The Prince of Orange organised in Germany a small armed force for the deliverance of the cowed and horrified Netherlanders, but his first victory over Alva’s forces was answered by immediate reprisals in Brussels, a score of nobles being sent to the block, including Horn and

THE DUKE OF ALVA, MORO VAN DASHORST

Egmont, the latter being the most honoured of the nobles and as good a Catholic as he was a soldier. The people remained absolutely crushed, making no effort to rise in support of the Prince of Orange, who, defeated by Alva, sought the aid of the French Protestants, attacked from the sea by means of privateers who preyed on Spanish commerce, and finally, by establishing a base in Holland, raised this portion of the Spanish Netherlands against Alva and made himself actual head of a new state. In the meantime a Huguenot army had laid siege to Mons, but just as victory seemed near the Massacre of St. Bartholomew ended the Protestant party in France for ever, destroyed all the hopes that had been raised through the possibility of assistance from Coligny, and sent Orange back again behind the Rhine, leaving Flanders and Brabant to their fate. Alva saw to it that this was sufficiently awful, and then began operations against Holland, but by this time Philip had become thoroughly tired of the costly war and listened willingly to the enemies of the terrible duke, recalled him, and sent in his place the comparatively mild and accommodating Requesens.
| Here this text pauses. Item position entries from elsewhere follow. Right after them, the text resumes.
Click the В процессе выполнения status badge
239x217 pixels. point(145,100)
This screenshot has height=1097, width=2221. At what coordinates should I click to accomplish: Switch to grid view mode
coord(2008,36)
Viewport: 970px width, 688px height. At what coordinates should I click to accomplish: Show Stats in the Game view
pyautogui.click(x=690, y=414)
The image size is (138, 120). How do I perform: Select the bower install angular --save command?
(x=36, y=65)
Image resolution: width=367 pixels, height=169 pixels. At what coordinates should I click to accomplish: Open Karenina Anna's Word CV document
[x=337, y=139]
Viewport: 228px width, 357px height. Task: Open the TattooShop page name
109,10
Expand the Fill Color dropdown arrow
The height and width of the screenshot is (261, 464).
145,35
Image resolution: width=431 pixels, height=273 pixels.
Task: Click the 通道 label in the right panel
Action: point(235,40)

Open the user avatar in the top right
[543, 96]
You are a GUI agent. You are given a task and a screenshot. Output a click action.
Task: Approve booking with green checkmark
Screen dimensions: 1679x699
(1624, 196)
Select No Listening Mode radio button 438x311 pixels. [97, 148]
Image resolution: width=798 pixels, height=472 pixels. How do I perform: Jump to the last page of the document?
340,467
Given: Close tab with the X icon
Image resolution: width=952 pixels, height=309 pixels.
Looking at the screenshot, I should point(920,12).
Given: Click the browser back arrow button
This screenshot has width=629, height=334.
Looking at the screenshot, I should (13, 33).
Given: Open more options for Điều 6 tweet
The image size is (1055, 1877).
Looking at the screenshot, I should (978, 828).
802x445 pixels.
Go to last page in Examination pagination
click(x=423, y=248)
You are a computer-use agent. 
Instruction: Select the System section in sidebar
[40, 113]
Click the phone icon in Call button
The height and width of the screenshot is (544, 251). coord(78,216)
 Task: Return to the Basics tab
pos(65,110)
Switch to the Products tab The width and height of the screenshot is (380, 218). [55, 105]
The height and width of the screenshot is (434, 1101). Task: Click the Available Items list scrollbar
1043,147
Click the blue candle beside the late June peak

The tale is now one of progressive and finally successful efforts at pacifying the country, the undoing so far as possible of the bloody work of Alva, the winning back to the Church and to the Spanish crown of all those who had not gone over definitely to Protestantism and the Prince of Orange. Both the Pope and the King offered full amnesty, and the southern provinces, those, that is, that now form the kingdom of Belgium, accepted at once and completely, for after all they were solidly Catholic and in principle not averse to Spanish dominion. The northern provinces—i. e., Holland—rejected all overtures, binding themselves completely, implacably, and savagely to Protestantism, and from now on the former Spanish Netherlands became two states: Holland, soon to win its independence, and Belgium, now and for a long time to come, a Spanish province.